Vignette refresh #642

hfrick · 2025-08-21T14:19:08Z

As discussed, I'm chipping away at a refresh of the vignettes. Overall, I'm aiming to have

a vignette covering the core functionality of the various validation rules and how they can be combined into a validation plan/agent
a vignette focused on schema validation aka "validating the fundamentals" of the shape of the data before validating the content of the data
a vignette centered around "Taking action" covering getting notified, stopping automation, and inspecting results
and possibly one around tailoring the validation report to stakeholders/people who understand the context of the data well but may not be data-focused themselves

I'm gonna keep this PR as a draft for now but your comments on the first two vignettes would be very welcome already!

hfrick · 2025-08-21T14:23:52Z

vignettes/validation-custom.Rmd

This one leans heavily on the user guide for the python version, but adapted for the R version

hfrick · 2025-08-21T14:26:29Z

vignettes/schema.Rmd

+You can relax the validation further by allowing `NULL` types in the schema, which means that the column can be of any type or even missing from the table. 
+<!-- This is useful when you want to validate the presence of a column without enforcing a specific type or the column -->


Is there a way to check that a column exists but not bothering with the type? I wasn't expecting the NULL to allow the column to be missing.

There is but it's hacky, not well-explained, and so should be improved in the future:

small_table %>% expect_col_schema_match( schema = col_schema( date_time = "POSIXct", date = "Date", a = NULL, # Column exists but type is ignored b = NULL, # Column exists but type is ignored f = "character", e = "logical" ), complete = FALSE, in_order = FALSE, is_exact = FALSE # Required for NULL to work )

This seems more like a side effect of exact type-matching and isn't very good API design.
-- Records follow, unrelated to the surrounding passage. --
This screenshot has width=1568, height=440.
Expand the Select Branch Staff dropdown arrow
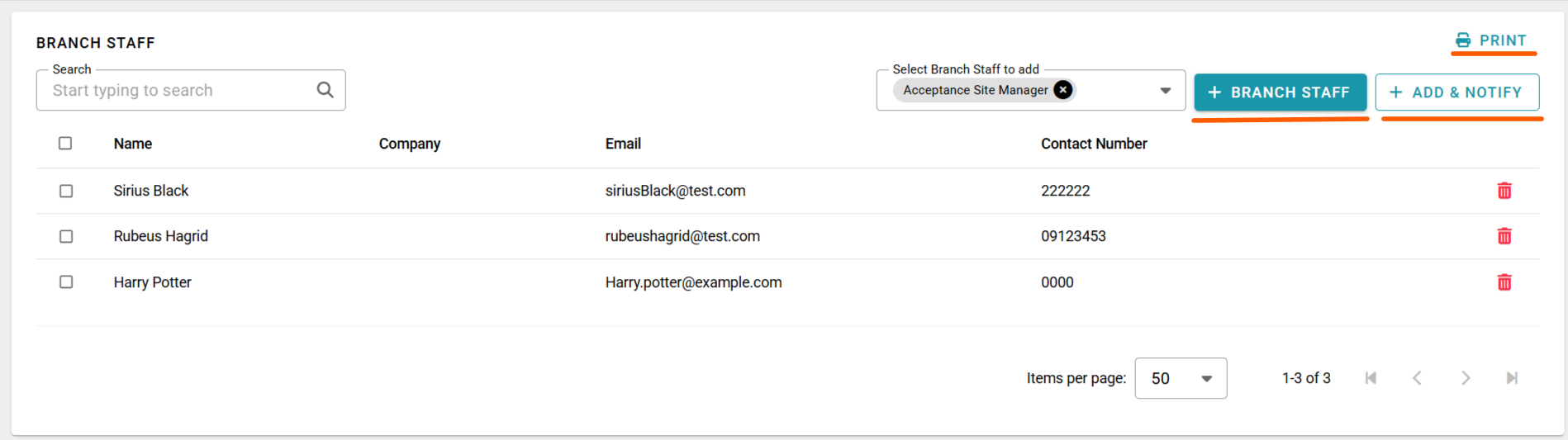[1165, 91]
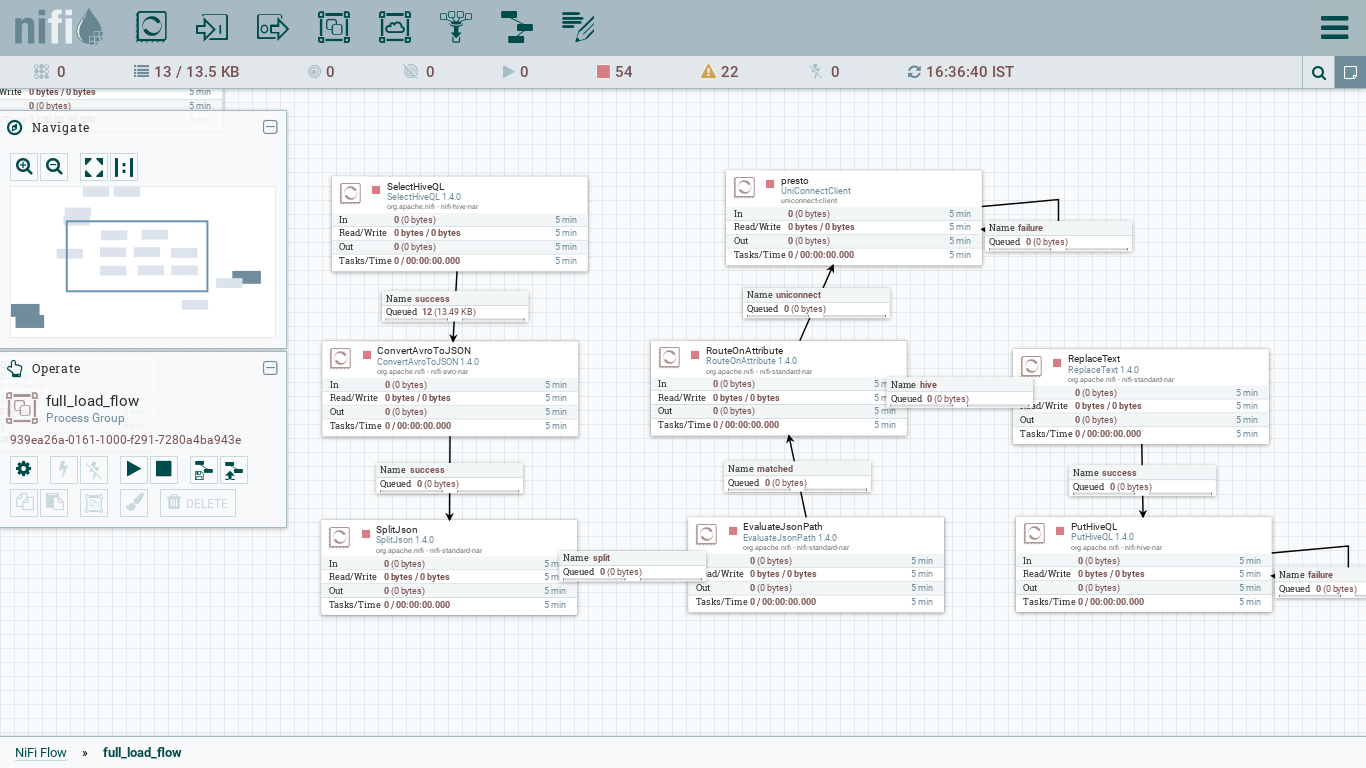Start the full_load_flow with the play button
The image size is (1366, 768).
click(133, 469)
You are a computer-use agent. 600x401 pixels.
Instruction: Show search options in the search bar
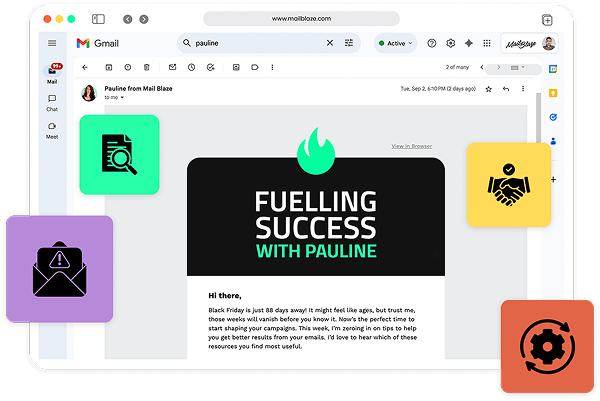[349, 43]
I think your example is passing more because complete = FALSE and your schema is missing columns c and d.

Only using is_exact = FALSE does not turn b = NULL into a check that b exists:

library(pointblank) # baseline: passes data.frame(a = 1:2) |> col_schema_match(col_schema(a = "integer")) #> a #> 1 1 #> 2 2 # add b to data frame and to schema as NULL and strict check fails as it should data.frame(a = 1:2, b = 1:2) |> col_schema_match(col_schema(a = "integer", b = NULL)) #> Error: Failure to validate that column schemas match. #> The `col_schema_match()` validation failed beyond the absolute threshold level (1). #> * failure level (1) >= failure threshold (1) # relaxing `is_exact` allows the check to pass data.frame(a = 1:2, b = 1:2) |> col_schema_match(col_schema(a = "integer", b = NULL), is_exact = FALSE) #> a b #> 1 1 1 #> 2 2 2 # but it still passes when b is missing from the data frame # i.e. it's not a check for existence data.frame(a = 1:2) |> col_schema_match(col_schema(a = "integer", b = NULL), is_exact = FALSE) #> a #> 1 1 #> 2 2

^{Created on 2025-08-22 with reprex v2.1.1}

Thanks for checking how these options interact. Definitely need to just make NULL ignore the column type check (but still check column existence), regardless of the options!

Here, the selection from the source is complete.